Il vecchietto si ricompose. “Dunque mi trovo di fronte alla signorina Tendo, presumo.”

“Lei piuttosto, chi è?”

“Oh, io… nessuno di importante, ho fatto per anni il maggiordomo di una villa ora disabitata. Ne avrà sentito parlare, è arredata in stile occidentale e la gente la chiama villa dello specchio.”

“E cosa vuole?”

“Vede, questo è un periodo di feste ed è giusto che tutti lo vivano in modo felice, anche chi è meno fortunato di noi. Proprio per questo, la nostra organizzazione sta cercando di raccogliere fondi per comprare ai poveri qualcosa da mangiare e da bere, e l’occorrente per scaldarsi. Contiamo sulla sua generosità, un piccolo contributo che però, sommato ad altri, renderà felici tante persone.”

Nabiki si lasciò sfuggire una smorfia annoiata.

“Lei purtroppo conta male. Non ho niente da offrirle.”

“Cosa? Strano, credevo che questa ditta fosse ben messa economicamente.”

“Lo è eccome. Gli affari vanno a gonfie vele e posso ben dire che mezzo quartiere di Nerima fa parte delle mie proprietà.”

“Ma allora…”

“Allora non ho niente da offrirle, perché non voglio offrire niente. Punto.”
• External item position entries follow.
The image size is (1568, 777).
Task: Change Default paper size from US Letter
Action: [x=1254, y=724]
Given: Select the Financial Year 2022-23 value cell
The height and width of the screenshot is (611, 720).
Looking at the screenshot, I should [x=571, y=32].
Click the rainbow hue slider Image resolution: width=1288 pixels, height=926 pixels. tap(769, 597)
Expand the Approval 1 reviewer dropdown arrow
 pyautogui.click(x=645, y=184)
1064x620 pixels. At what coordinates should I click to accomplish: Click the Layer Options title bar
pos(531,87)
“Capisco.” fece per andarsene. “Arrivederci e buon Natale.”

Ancora il Natale?! “Ma quale buon…”

Irritata, si alzò istintivamente di colpo, solo per venire a sua volta colpita da un dolore allucinante.


“Ah!” disse lui. “E non si alzi imprudentemente di scatto per accompagnarmi alla porta, mi raccomando! Deve stare attenta a non prendere il colpo della strega, è così fastidioso.”
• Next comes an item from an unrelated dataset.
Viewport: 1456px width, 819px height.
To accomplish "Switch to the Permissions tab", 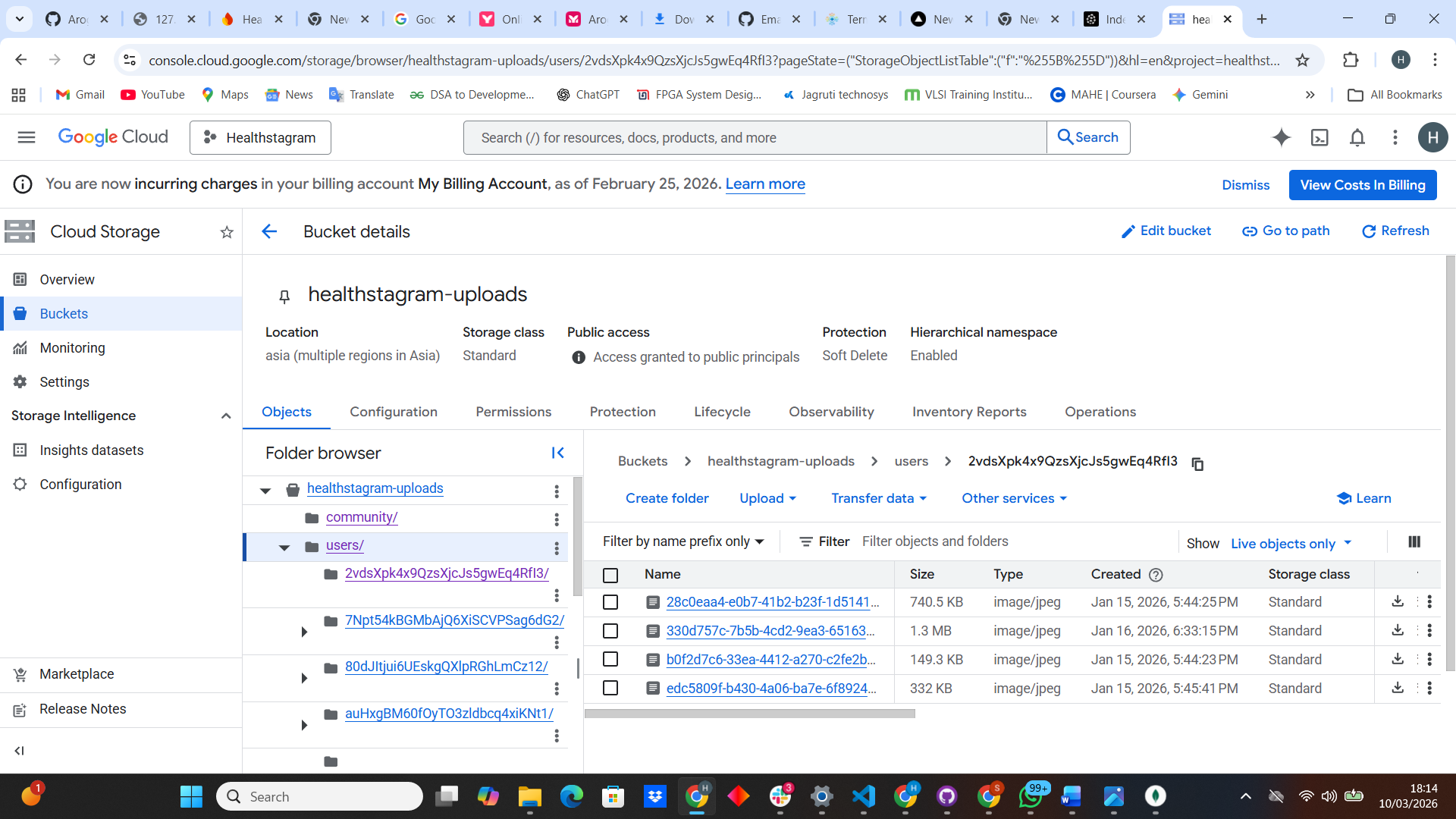I will (x=513, y=412).
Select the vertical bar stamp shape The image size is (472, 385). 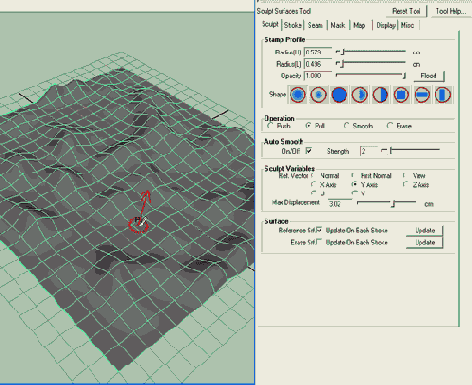(x=443, y=95)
“È inutile dirlo dopo che l’ho fatto!” gridò lei, mettendolo veramente alla porta. Incredibile, era riuscita a perdere la calma. Lei! Tutta colpa del Natale. Bah, stupidaggini!

Molte ore più tardi, Nabiki lasciò finalmente l’ufficio e scese sulla strada buia e gelata. La nebbia e l’oscurità si erano fatte fitte, il freddo sempre più intenso. La gente era rientrata nelle proprie case, a festeggiare al caldo, ormai da molto. Dall’interno delle dimore riuscivano comunque a trapelare voci gioiose e risate spensierate.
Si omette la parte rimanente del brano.